- Reign: 800 — 812/822
- Predecessor: Stephanos I
- Issue: Stephanos II, Sparama wife of Atrnerseh
- Dynasty: Mihranids
- Father: Stephanos I
- Religion: Church of Caucasian Albania

= Varaz-Tiridates II =

Varaz-Trdat II was the last Mihranid king of Caucasian Albania from 800 to 812/822 and the son of the previous ruler Stephanos I.

== Life ==

After the death of his father in 800, he becomes the new ruler of the Gardman region and the northern part of Caucasian Albania.

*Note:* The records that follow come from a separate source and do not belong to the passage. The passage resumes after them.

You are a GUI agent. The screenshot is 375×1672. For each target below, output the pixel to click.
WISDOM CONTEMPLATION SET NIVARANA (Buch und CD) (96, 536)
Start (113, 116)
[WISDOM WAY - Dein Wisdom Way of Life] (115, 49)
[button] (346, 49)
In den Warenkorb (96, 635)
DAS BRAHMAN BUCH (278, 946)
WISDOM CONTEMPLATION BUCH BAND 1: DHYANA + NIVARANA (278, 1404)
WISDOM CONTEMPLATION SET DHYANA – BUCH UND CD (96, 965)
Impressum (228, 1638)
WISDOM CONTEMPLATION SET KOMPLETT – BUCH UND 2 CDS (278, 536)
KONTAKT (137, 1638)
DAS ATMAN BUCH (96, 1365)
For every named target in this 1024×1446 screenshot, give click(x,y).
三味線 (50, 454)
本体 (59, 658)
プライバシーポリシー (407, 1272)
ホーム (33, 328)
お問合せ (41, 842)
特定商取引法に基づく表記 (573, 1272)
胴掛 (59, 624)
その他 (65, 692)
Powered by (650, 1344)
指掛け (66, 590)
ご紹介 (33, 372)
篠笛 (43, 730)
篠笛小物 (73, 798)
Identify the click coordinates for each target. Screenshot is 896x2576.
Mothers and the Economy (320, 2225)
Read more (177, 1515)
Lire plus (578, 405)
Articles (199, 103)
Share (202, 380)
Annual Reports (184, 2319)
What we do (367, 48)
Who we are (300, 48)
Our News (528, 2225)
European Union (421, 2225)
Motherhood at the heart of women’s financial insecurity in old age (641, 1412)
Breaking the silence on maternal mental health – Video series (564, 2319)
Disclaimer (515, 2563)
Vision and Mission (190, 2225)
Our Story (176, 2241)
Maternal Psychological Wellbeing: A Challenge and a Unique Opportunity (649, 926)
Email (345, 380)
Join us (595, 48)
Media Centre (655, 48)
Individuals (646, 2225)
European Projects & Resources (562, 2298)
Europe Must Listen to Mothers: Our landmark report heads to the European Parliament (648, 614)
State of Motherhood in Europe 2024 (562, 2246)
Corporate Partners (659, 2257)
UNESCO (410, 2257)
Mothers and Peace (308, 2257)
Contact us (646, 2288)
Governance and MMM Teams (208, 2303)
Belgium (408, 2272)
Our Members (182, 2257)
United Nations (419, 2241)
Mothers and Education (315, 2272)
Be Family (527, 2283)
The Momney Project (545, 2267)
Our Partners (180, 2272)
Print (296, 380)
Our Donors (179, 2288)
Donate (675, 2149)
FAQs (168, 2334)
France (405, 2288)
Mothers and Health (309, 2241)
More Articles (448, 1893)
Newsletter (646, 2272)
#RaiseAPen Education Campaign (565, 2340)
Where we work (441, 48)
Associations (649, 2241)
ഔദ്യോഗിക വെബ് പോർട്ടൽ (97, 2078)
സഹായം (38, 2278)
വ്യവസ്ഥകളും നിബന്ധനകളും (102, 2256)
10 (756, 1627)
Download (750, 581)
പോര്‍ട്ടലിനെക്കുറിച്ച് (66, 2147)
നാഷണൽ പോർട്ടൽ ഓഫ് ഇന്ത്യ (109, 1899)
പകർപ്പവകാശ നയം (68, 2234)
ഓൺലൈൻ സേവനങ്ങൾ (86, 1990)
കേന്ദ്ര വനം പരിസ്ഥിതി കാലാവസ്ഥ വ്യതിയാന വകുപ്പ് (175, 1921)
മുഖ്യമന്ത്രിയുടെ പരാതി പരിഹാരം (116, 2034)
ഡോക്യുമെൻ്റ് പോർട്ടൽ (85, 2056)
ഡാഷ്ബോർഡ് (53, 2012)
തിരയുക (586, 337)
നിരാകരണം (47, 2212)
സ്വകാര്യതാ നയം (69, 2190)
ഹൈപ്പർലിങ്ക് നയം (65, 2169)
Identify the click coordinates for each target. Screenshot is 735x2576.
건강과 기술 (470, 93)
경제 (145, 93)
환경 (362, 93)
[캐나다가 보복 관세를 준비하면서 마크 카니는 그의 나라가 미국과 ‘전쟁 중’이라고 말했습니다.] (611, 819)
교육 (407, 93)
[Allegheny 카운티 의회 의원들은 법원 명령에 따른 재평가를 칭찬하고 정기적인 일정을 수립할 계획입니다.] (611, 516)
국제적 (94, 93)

He continued to rely on an alliance with the Khazar Khaganate, which controlled the Derbent region. In alliance with the Khazars and Armenian princes he opposed the Caliphate.

Movses Kaghankatvatsi in the History of the Caucasian Albanians reports that he was killed and describes the incident: "In the same year the lord Narseh P'ifippean slew Varaz-Trdat and slaughtered his son on his mother's breast, stealing all his possessions. This Varaz-Trdat was of the Mihrakan family which inherited Albania from father to son. He was the eighth ruler after Varaz-Grigor, the first prince of Albania".

Varaz-Tiridates’ widow, however, succeeded in fleeing to Artsalkh with her daughter Sparama and there arranged a marriage between this daughter and Atrnerseh, prince of Khatchen, son of Sahl ibn Sunbat. Thus, Gardman was united with the principality of Khachen.